• Exercise instructions: Your job with the data below: print everything from the line that holds "Identify the click" down to the line that holds "Submit (853, 687)", ends included, exactly, and nothing else.

• Information provided:
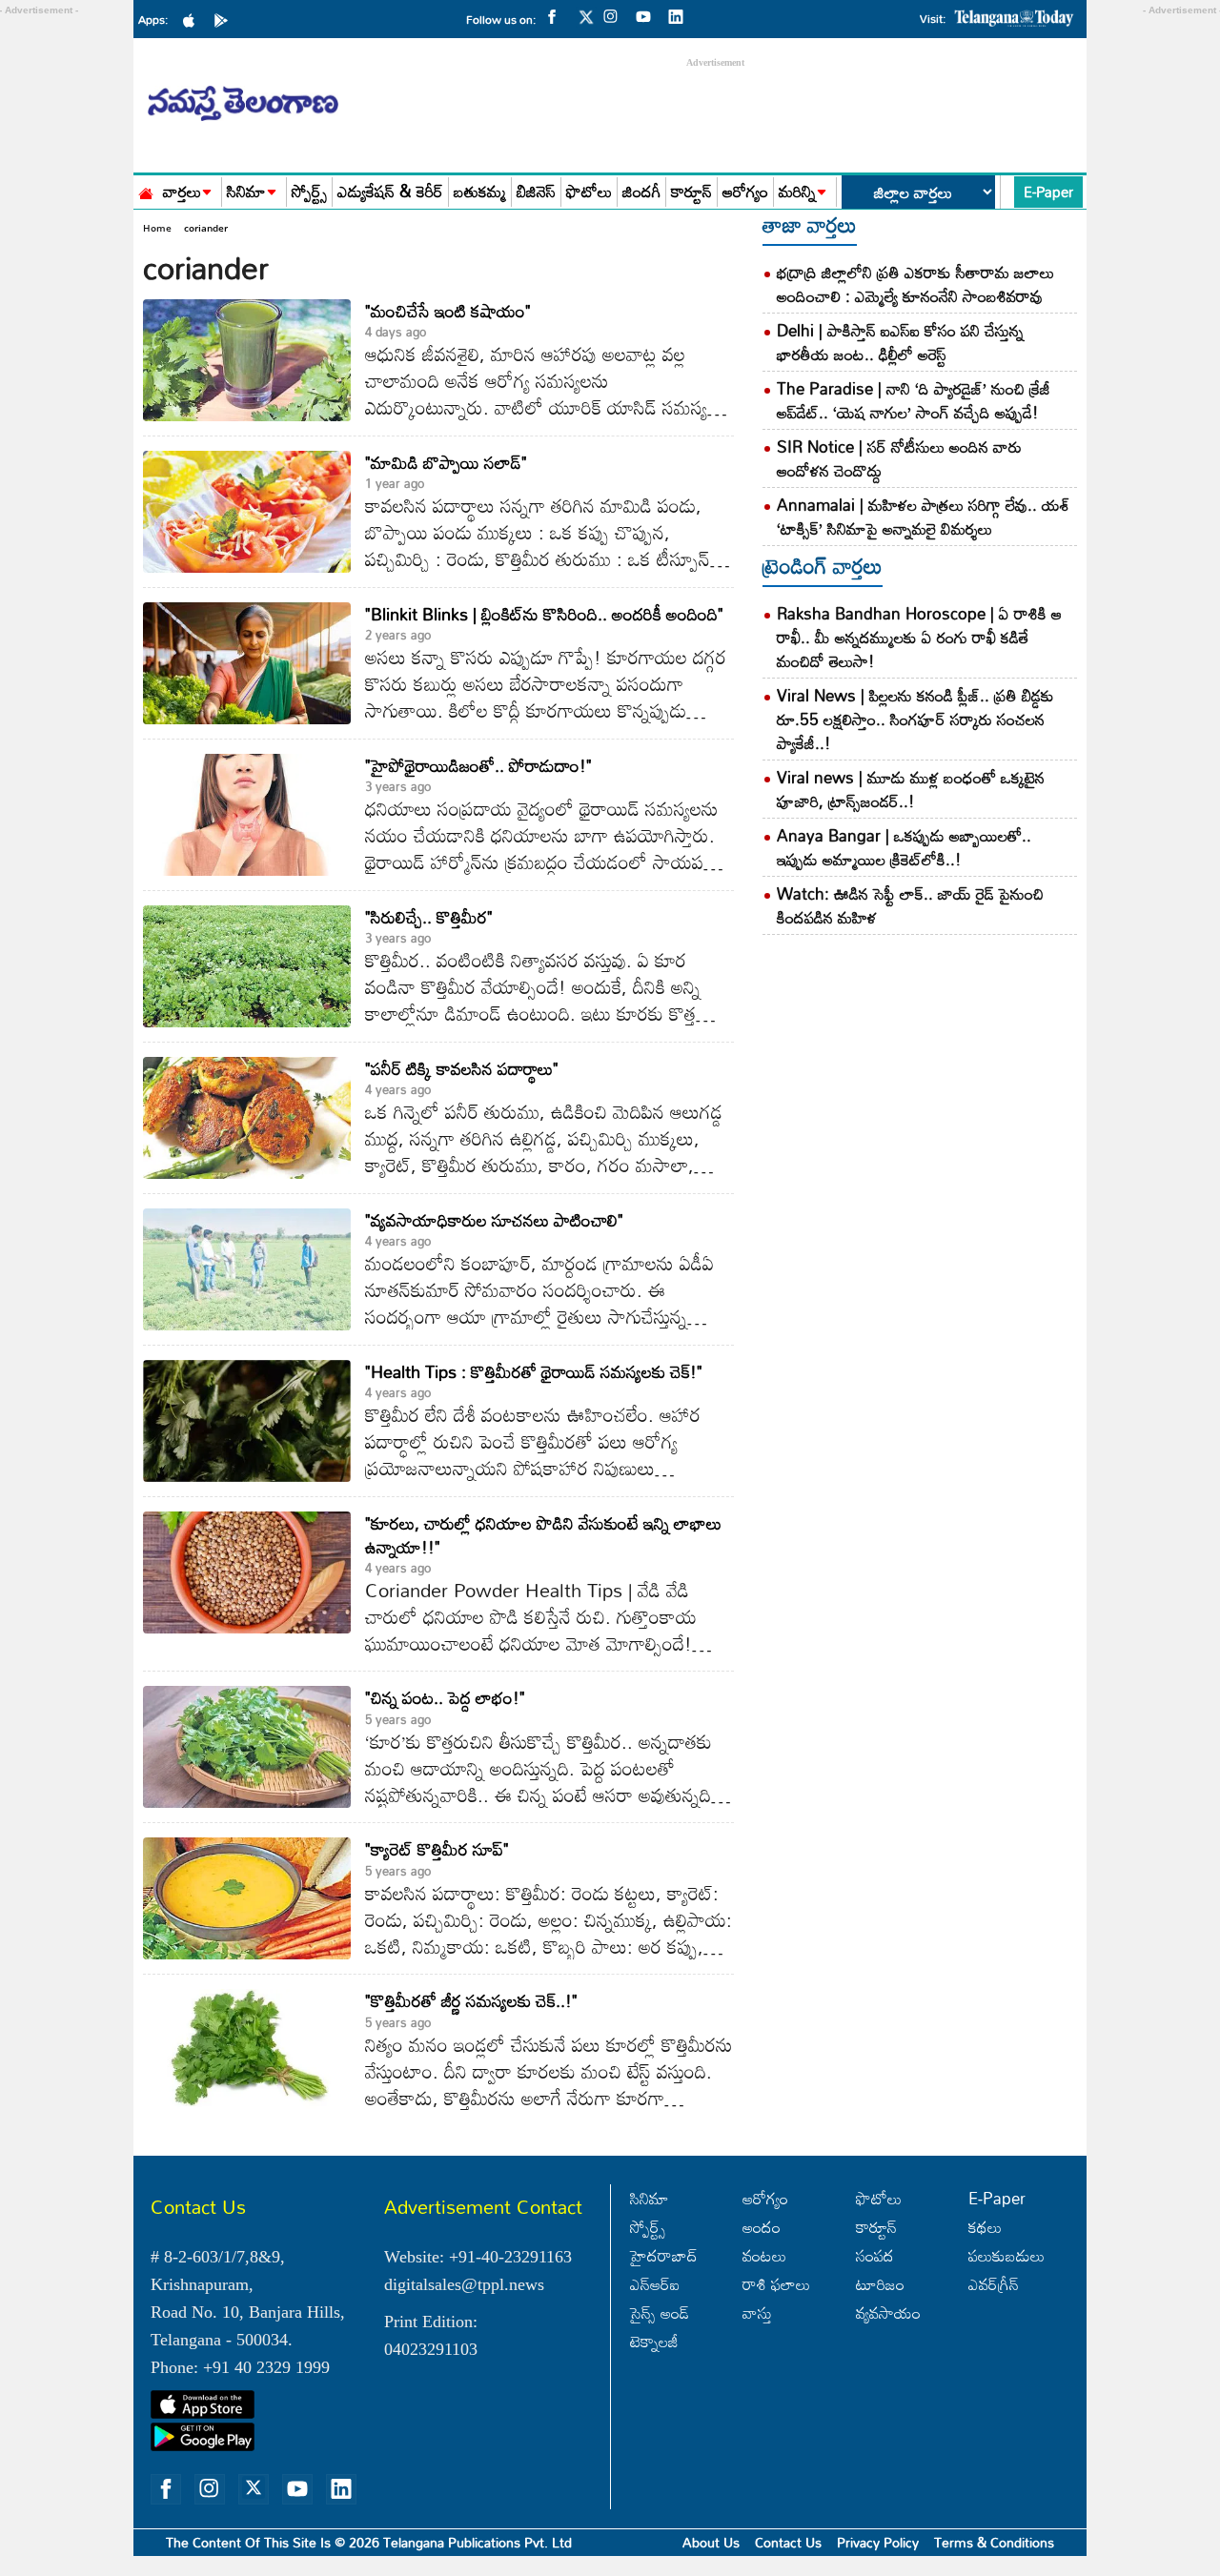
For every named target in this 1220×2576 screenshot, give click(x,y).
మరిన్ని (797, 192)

...

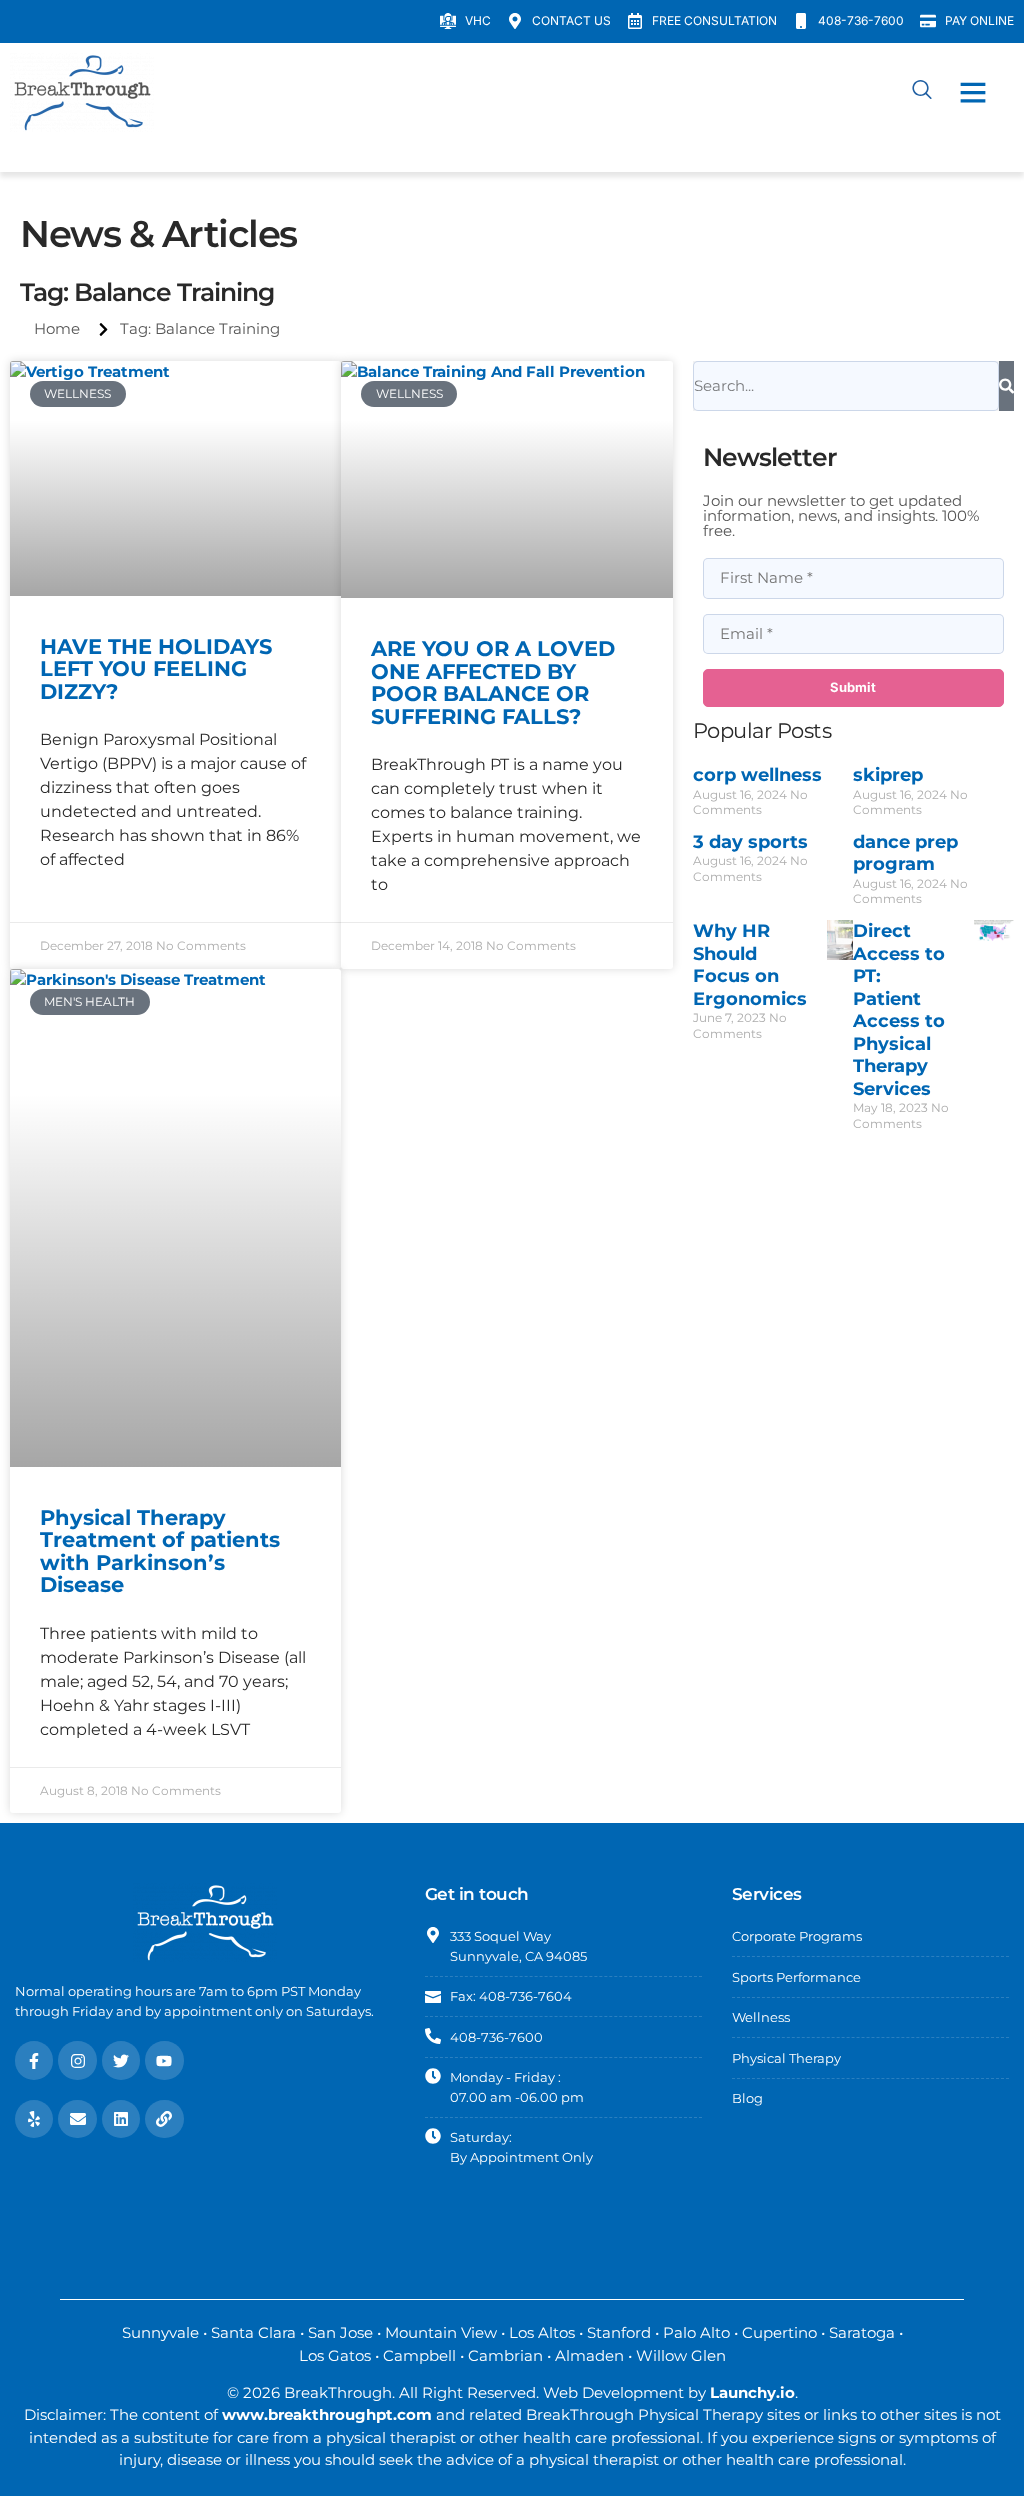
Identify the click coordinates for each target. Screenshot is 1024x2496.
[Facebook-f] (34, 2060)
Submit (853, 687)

• Answer for the task:
Identify the click coordinates for each target. Screenshot is 1024x2496.
[Facebook-f] (34, 2060)
Submit (853, 687)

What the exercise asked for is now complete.